35 000 euros net à titre d'indemnité pour licenciement nul et sans cause réelle et sérieuse ;
10000 euros à titre de dommages et intérêts pour harcèlement moral
8000 euros à titre de dommages et intérêts pour privation du véhicule de fonction et, subsidiairement, privation de l'engagement contractuel de prise en charge des trajets domicile-travail de la salariée ;
5000 euros au titre des sanctions disciplinaires injustifiées et autres sanctions illicites ;
Remise de bulletins de salaires rectifiés, d'un certificat de travail et d'une attestation Pôle emploi conformes sous astreinte de 100 euros par jour de retard à compter de 15 jours après la notification de la décision à intervenir
5000 euros au titre de l'article 700 du code de procédure civile
Le condamner aux entiers dépens.
Elle soutient essentiellement que :
- Sur la nullité du licenciement consécutif à un harcèlement moral
- le 27 mai 2014, elle a fait l'objet d'un arrêt de travail pour accident du travail qui a donné lieu à un arrêt de travail jusqu'à 20 juin 2014.

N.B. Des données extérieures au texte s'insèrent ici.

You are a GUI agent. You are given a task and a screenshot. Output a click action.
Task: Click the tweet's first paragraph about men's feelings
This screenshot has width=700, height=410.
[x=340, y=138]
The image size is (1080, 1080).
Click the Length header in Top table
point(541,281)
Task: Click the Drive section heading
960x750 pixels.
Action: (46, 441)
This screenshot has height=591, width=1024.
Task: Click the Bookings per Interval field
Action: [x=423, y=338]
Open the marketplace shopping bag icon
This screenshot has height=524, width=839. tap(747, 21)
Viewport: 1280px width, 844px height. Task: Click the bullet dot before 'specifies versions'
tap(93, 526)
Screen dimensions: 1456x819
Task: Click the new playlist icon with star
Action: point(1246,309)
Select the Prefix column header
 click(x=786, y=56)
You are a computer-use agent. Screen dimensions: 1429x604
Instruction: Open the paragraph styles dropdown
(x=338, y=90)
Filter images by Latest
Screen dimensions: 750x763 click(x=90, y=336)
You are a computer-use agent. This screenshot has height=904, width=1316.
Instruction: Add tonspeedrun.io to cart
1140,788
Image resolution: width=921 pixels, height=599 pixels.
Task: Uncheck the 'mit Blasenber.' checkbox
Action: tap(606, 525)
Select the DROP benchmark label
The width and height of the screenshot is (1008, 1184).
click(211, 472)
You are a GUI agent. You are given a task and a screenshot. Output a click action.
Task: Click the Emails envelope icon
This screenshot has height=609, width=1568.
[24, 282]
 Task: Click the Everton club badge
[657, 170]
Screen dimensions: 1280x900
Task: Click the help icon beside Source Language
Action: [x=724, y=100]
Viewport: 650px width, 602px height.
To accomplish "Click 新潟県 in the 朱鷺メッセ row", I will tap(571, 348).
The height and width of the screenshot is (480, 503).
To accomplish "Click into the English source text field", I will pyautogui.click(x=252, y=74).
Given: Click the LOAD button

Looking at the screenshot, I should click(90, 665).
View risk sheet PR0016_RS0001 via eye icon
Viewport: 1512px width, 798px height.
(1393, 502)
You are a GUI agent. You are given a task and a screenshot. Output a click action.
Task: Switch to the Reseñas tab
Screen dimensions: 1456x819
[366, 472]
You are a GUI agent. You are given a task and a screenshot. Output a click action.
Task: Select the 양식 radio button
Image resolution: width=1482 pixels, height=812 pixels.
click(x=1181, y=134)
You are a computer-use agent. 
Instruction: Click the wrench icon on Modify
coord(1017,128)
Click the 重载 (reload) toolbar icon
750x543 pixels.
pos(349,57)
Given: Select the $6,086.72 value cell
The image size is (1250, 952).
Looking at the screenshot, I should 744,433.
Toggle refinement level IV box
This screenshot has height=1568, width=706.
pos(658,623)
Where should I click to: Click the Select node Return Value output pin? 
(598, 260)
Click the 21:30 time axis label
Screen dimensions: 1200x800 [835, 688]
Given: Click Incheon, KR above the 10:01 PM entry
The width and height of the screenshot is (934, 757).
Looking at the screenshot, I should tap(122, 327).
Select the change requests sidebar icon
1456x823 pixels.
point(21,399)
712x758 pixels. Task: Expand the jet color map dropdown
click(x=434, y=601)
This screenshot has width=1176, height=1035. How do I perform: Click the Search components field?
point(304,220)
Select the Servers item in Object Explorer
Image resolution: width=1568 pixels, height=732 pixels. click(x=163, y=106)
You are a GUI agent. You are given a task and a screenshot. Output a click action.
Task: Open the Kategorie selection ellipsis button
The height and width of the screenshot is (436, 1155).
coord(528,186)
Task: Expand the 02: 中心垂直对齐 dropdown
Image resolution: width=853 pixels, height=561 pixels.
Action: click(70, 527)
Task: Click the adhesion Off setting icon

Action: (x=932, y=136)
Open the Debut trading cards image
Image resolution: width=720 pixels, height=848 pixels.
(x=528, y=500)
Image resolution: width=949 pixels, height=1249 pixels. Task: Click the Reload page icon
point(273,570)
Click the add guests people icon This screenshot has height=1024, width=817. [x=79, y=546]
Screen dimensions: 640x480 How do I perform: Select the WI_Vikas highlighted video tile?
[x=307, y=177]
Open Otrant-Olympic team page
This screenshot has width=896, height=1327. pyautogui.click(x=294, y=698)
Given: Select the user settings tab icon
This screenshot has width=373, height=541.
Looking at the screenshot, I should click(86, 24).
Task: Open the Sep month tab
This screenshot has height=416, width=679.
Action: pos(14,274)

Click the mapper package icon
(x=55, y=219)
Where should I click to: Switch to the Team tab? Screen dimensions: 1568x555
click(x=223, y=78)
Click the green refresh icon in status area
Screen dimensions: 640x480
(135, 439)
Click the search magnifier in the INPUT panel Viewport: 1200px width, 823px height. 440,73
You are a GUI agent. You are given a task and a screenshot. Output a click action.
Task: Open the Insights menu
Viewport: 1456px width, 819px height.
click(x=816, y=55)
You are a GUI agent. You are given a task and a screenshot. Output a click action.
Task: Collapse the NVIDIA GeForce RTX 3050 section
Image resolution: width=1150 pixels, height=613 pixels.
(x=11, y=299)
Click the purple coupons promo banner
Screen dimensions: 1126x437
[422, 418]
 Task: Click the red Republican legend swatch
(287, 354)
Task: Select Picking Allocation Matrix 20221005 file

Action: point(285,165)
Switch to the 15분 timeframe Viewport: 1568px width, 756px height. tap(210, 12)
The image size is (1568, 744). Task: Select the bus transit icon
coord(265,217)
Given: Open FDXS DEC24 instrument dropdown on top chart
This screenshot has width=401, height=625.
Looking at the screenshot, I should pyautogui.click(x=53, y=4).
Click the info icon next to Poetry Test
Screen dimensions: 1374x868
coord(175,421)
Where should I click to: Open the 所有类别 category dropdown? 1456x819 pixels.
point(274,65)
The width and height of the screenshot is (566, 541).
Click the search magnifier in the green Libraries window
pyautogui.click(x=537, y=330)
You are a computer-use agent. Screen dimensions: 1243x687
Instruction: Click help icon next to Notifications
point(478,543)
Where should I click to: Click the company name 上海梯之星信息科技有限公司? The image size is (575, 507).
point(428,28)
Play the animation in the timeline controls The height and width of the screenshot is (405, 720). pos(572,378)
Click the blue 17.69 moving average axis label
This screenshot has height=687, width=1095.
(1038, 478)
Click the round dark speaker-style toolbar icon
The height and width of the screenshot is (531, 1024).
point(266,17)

À la reprise de son poste, elle n'a pas rencontré le médecin du travail
- À son retour d'arrêt de travail, M. [Y] a adopté à son encontre un comportement résolument hostile
- Elle a fermement contesté les deux avertissements dont elle a fait l'objet, le premier reposant sur des accusations mensongères car elle est toujours restée respectueuse dans ses expressions, le second étant d'autant plus injuste que l'employeur avait été informé oralement, puis par courriels des 13 et 26 juillet, de ses dates de congés dont elle demandait initialement une semaine sous forme de repos compensateurs et le reste sous forme de congés payés
- L'employeur s'est mis à l'envoyer sur des chantiers particulièrement physiques alors qu'elle est une femme en lui faisant réaliser par exemple la dépose et le remplacement d'une vingtaine de carreaux en pierre de 15 à 20 kg chacun, ainsi que des dalles de pierre de 35 kg. Cette situation l'a conduite à exercer son droit de retrait et alerter l'inspection du travail de la situation
- Par courriel du 17 octobre 2014, elle dénonçait une inégalité de traitement avec ces collègues
- Par courriel du 2 décembre 2014, elle dénonçait la surveillance constante dont elle faisait l'objet, sans toutefois lui donner du travail, l'obligeant à mettre en demeure son employeur de lui fournir du travail
- Elle était délibérément mise à l'écart des moments de détente de l'entreprise
- Le 7 mai 2015, elle était victime d'un malaise sur son lieu de travail après avoir été agressée verbalement par son employeur et M. [L], un autre salarié, justifiant la venue des pompiers et la prise en charge de l'arrêt qui s'en est suivi en accident du travail
- Lors de la visite de reprise, le médecin du travail a constaté que « tout maintien du salarié dans l'entreprise serait gravement préjudiciable à sa santé»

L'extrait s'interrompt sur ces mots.